• Selected extract:

Is it possible to sync multiple clients over a central server using just rsync and POSIX shell scripting?

The scenario
I have a file server that acts as a master storage for the files to sync and I have several clients that have a local copy of the master storage. Each client may alter files from the master storage, add new ones or delete existing ones. I would like all of them to stay in sync as good as possible by regularly performing a sync operation, yet the only tool I have available everywhere for that is rsync and I can only run script code on the clients, not on the server.
The problem
rsync doesn't perform a bi-directional sync, so I have to sync from server to client as well as from client to server. This works okay for files that just changed by running two rsync operations but it fails when files have been added or deleted. If I don't use rsync with a delete option, clients cannot ever delete files as the sync from the server to the client restores them. If I use a delete option, then either the sync from server to client runs first and deletes all new files the client has added or the sync from client to server runs first and deletes all new files other clients have added to the server.
The question
Apparently rsync alone cannot handle that situation, since it is only supposted to bring one location in sync with another location. I surely neeed to write some code but I can only rely on POSIX shell scripting, which seems to make achieving my goals impossible. So can it even be done with rsync?
What is required for this scenario are three sync operations and awareness of which files the local client has added/deleted since the last sync. This awareness is essential and establishes a state, which rsync doesn't have, as rsync is stateless; when it runs it knows nothing about previous or future operations. And yes, it can be done with some simple POSIX scripting.
We will assume three variables are set:
metaDir is a directory where the client can persistently store files related to the sync operations; the content itself is not synced.
localDir is the local copy of the files to be synced.
remoteStorage is any valid rsync source/target (can be a mounted directory or an rsync protocol endpoint, with or w/o SSH tunneling).
After every successful sync, we create a file in the meta dir that lists all files in local dir, we need this to track files getting added or deleted in between two syncs. In case no such file exists, we have never ran a successful sync. In that case we just sync all files from remote storage, build such a file, and we are done:
filesAfterLastSync="$metaDir/files_after_last_sync.txt"
if [ ! -f "$metaDir/files_after_last_sync.txt" ]; then
rsync -a "$remoteStorage/" "$localDir"
( cd "$localDir" && find . ) | sed "s/^\.//" | sort > "$filesAfterLastSync"
exit 0
fi
Why ( cd "$localDir" && find . ) | sed "s/^\.//"? Files need to be rooted at $localDir for rsync later on. If a file $localDir/test.txt exists, the generated output file line must be /test.txt and nothing else. Without the cd and an absolute path for the find command, it would contain /..abspath../test.txt and without the sed it would contain ./test.txt. Why the explicit sort call? See further downwards.
If that isn't our initial sync, we should create a temporary directory that auto-deletes itself when the script terminates, no matter which way:
tmpDir=$( mktemp -d )
trap 'rm -rf "$tmpDir"' EXIT
Then we create a file list of all files currently in local dir:
filesForThisSync="$tmpDir/files_for_this_sync.txt"
( cd "$localDir" && find . ) | sed "s/^\.//" | sort > "$filesForThisSync"

• Supplied material:
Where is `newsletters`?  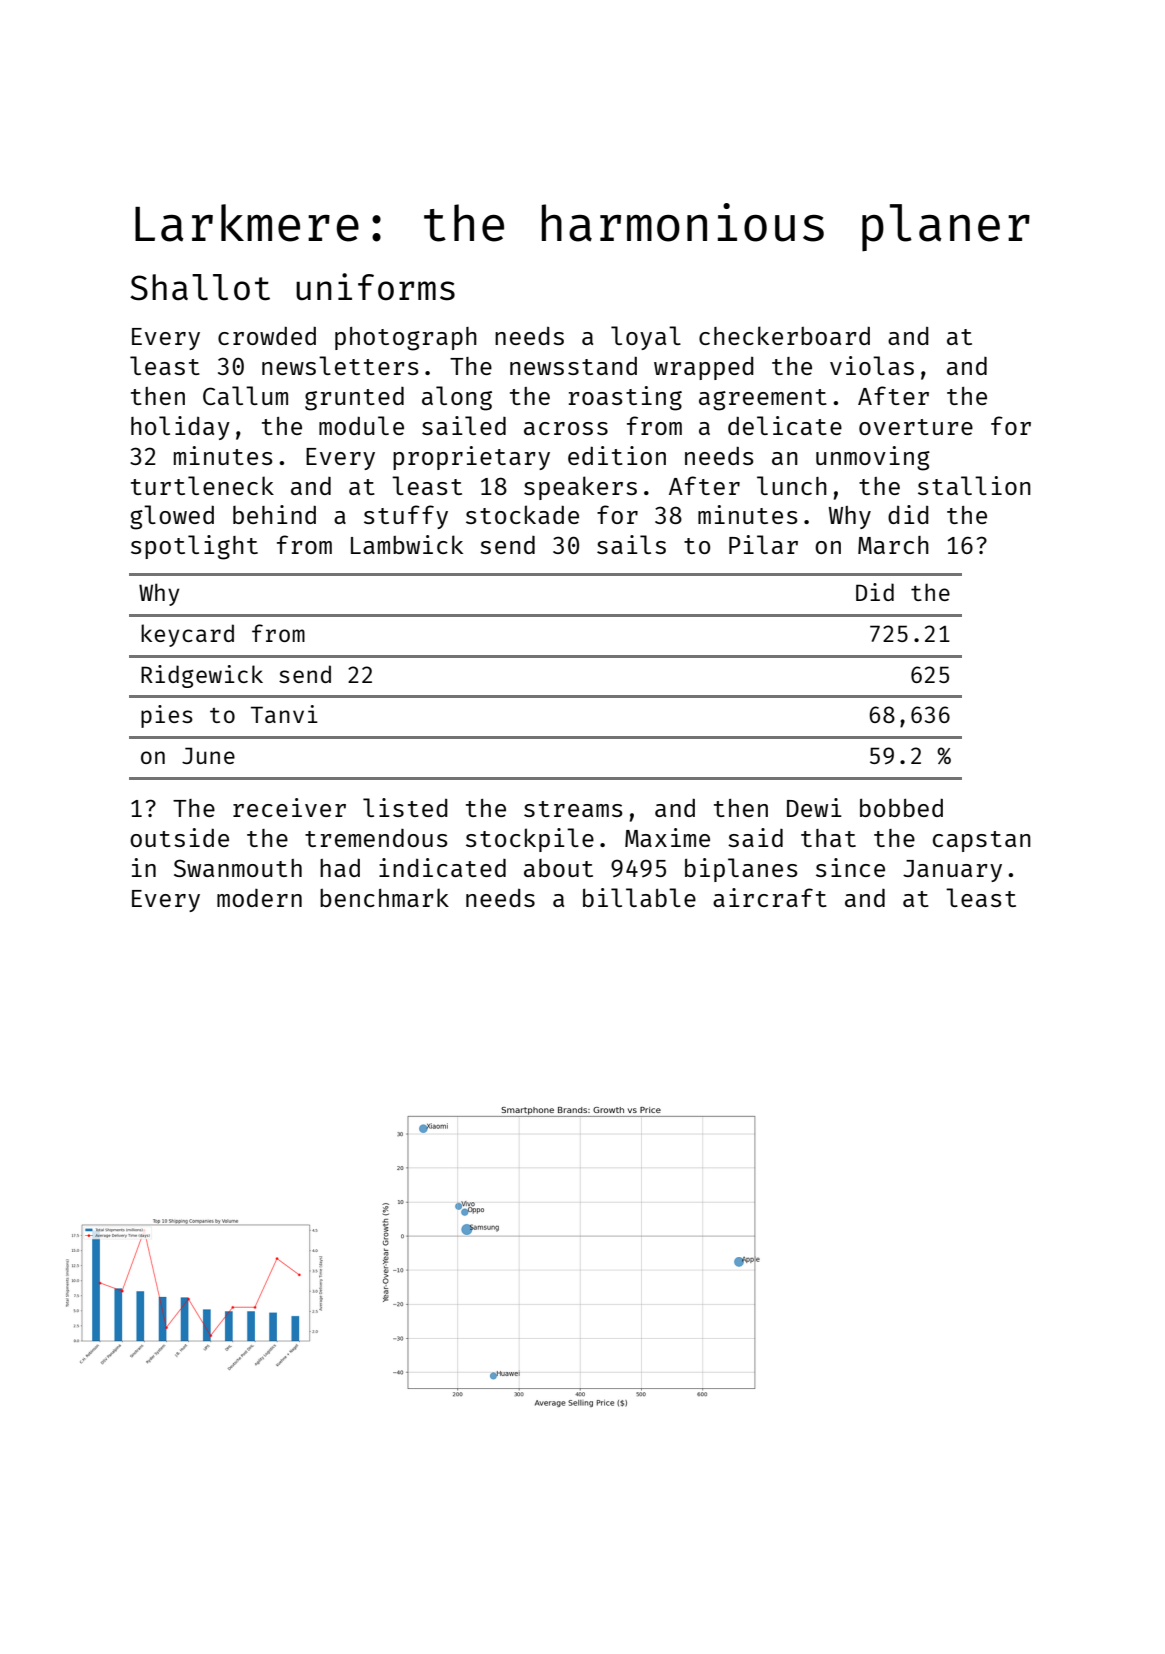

• Stated problem 1: List every shell variable named in the rsync synchronization text, including both the variables it assumes are already set and those its script lines assign.
• Stated problem 2: Continue the rsync synchronization text from the point where it stops.

• Exercise answer 1: metaDir, localDir, remoteStorage, filesAfterLastSync, tmpDir, filesForThisSync

• Exercise answer 2:
Now why is there that sort call? The reason is that I need the file list to be sorted below. Okay, but then why not telling find to sort the list? That's because find does not guarantee to sort the same was as sort does (that is explicitly documented on the man page) and I need exactly the order that sort produces.
Now we need to create two special file lists, one containing all files that were added since last sync and one that contains all files that were deleted since last sync. Doing so is a bit tricky with just POSIX but various possibility exists. Here's one of them:
newFiles="$tmpDir/files_added_since_last_sync.txt"
join -t "" -v 2 "$filesAfterLastSync" "$filesForThisSync" > "$newFiles"
deletedFiles="$tmpDir/files_removed_since_last_sync.txt"
join -t "" -v 1 "$filesAfterLastSync" "$filesForThisSync" > "$deletedFiles"
By setting the delimiter to an empty string, join compares whole lines. Usually the output would contain all lines that exists in both files but we instruct join to only output lines of one of the files that cannot be matched with the lines of the other file. Lines that only exist in the second file must be from files have been added and lines that only exist in the first file file must be from files that have been deleted. And that's why I use sort above as join can only work correctly if the lines were sorted by sort.
Finally we perform three sync operations. First we sync all new files to the remote storage to ensure these are not getting lost when we start working with delete operations:
rsync -aum --files-from="$newFiles" "$localDir/" "$remoteStorage"
What is -aum? -a means archive, which means sync recursive, keep symbolic links, keep file permissions, keep all timestamps, try to keep ownership and group and some other (it's a shortcut for -rlptgoD). -u means update, which means if a file already exists at the destination, only sync if the source file has a newer last modification date. -m means prune empty directories (you can leave it out, if that isn't desired).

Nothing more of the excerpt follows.